** Start of Material shown **

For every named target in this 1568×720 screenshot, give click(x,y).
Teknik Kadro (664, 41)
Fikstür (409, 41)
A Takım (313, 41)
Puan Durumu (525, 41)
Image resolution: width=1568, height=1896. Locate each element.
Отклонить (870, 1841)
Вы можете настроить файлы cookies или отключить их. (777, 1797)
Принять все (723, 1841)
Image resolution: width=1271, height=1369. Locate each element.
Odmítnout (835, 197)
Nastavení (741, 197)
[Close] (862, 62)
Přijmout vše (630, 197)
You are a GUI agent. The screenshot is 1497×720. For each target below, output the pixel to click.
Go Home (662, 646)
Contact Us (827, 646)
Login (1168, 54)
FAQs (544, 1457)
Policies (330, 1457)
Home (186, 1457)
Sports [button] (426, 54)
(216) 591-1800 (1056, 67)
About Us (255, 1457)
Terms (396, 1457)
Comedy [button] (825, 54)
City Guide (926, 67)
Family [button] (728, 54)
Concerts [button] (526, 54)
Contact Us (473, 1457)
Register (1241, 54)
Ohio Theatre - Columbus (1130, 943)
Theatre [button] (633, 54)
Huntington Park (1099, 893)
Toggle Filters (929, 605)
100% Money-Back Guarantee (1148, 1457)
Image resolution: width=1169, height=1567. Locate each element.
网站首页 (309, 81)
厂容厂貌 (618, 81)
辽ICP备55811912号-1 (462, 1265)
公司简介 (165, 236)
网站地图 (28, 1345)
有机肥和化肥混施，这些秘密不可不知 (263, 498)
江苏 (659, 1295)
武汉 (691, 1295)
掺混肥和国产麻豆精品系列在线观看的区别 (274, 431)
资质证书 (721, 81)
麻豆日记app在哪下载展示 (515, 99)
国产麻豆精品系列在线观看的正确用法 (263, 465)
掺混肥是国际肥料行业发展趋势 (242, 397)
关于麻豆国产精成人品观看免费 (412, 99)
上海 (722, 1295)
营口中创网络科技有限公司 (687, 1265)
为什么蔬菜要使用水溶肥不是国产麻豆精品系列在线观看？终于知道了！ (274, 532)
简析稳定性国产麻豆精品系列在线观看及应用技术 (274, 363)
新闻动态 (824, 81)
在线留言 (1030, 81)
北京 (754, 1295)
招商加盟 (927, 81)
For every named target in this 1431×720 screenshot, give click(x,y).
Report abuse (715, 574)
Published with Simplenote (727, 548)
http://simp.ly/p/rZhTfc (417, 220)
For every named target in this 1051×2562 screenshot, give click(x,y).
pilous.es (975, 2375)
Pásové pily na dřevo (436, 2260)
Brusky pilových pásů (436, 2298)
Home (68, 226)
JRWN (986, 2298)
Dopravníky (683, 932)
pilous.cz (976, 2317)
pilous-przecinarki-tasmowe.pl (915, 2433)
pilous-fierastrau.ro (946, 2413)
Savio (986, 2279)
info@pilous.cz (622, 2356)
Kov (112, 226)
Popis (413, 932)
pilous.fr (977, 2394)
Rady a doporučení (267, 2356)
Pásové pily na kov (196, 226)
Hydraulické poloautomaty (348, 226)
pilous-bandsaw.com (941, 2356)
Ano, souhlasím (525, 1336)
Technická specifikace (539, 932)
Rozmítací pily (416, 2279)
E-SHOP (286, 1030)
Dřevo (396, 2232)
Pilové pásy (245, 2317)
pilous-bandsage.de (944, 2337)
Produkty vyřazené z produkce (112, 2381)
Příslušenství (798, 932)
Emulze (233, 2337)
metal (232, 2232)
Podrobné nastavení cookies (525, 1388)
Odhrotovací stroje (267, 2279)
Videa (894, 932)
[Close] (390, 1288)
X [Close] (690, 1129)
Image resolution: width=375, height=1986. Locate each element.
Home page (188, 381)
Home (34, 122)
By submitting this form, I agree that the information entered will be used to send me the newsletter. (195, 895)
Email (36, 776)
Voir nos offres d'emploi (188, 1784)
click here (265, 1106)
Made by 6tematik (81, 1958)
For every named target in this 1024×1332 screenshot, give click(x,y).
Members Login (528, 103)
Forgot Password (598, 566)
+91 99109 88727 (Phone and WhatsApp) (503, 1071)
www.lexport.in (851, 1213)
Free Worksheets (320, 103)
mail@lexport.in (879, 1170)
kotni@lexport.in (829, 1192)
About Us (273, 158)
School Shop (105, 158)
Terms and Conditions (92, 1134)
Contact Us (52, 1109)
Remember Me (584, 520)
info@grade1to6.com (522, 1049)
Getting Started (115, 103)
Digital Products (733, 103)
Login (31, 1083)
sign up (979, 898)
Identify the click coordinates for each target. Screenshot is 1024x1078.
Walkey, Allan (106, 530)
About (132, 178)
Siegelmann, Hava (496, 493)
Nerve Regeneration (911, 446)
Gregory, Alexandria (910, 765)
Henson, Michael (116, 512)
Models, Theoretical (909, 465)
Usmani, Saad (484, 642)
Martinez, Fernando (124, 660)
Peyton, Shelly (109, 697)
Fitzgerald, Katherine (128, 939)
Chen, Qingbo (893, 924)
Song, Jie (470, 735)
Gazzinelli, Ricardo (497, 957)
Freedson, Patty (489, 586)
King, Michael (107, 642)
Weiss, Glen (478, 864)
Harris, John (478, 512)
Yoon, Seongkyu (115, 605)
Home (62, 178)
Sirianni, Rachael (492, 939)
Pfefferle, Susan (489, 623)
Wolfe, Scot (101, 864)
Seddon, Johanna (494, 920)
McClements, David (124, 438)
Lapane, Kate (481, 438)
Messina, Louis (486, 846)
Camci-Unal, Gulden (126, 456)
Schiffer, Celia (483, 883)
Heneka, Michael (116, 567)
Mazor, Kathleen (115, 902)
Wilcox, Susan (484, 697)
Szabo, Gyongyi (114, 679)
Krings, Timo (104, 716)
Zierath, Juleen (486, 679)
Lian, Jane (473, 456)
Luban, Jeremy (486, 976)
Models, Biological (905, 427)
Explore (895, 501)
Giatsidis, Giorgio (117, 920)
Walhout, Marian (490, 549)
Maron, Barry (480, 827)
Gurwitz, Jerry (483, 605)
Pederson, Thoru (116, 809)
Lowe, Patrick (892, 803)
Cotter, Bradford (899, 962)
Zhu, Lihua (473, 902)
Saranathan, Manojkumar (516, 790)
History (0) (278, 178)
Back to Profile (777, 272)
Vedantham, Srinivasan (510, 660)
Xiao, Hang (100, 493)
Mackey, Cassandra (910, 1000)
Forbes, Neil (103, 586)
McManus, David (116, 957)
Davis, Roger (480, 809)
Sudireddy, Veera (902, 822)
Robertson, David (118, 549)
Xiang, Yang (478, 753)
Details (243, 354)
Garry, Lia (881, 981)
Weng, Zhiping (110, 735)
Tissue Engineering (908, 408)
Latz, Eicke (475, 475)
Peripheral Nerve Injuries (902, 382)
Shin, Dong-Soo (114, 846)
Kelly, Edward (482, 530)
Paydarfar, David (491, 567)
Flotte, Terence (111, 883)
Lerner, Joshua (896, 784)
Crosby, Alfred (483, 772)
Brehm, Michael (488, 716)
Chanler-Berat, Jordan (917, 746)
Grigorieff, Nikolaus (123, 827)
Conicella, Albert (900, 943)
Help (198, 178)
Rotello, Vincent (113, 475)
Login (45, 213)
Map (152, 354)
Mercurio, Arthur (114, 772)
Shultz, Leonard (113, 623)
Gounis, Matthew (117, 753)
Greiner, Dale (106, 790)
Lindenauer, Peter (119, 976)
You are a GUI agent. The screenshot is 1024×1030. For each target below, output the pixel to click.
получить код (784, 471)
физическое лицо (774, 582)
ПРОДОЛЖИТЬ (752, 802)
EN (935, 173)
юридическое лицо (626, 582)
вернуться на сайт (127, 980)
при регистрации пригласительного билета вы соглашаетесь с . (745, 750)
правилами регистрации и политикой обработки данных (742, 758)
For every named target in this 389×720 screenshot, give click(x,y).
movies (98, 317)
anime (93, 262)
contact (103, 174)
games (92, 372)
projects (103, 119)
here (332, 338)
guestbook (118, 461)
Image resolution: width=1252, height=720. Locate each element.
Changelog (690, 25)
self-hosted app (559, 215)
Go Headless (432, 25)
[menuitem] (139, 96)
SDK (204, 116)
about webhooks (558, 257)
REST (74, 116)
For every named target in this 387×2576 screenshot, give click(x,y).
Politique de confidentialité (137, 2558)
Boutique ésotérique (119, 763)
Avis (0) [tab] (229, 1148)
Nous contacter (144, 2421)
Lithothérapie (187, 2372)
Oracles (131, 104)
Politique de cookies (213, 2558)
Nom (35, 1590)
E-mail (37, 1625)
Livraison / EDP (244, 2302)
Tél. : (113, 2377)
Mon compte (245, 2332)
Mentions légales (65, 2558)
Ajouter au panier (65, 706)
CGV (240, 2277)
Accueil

** End of Material shown **

## Instruction:
Can you update the data above, from its first line through the line containing "Přijmout vše (630, 197)", so that "Locate" becomes "Find" and nothing else changes?

## Answer to the problem:
For every named target in this 1568×720 screenshot, give click(x,y).
Teknik Kadro (664, 41)
Fikstür (409, 41)
A Takım (313, 41)
Puan Durumu (525, 41)
Image resolution: width=1568, height=1896. Find each element.
Отклонить (870, 1841)
Вы можете настроить файлы cookies или отключить их. (777, 1797)
Принять все (723, 1841)
Image resolution: width=1271, height=1369. Find each element.
Odmítnout (835, 197)
Nastavení (741, 197)
[Close] (862, 62)
Přijmout vše (630, 197)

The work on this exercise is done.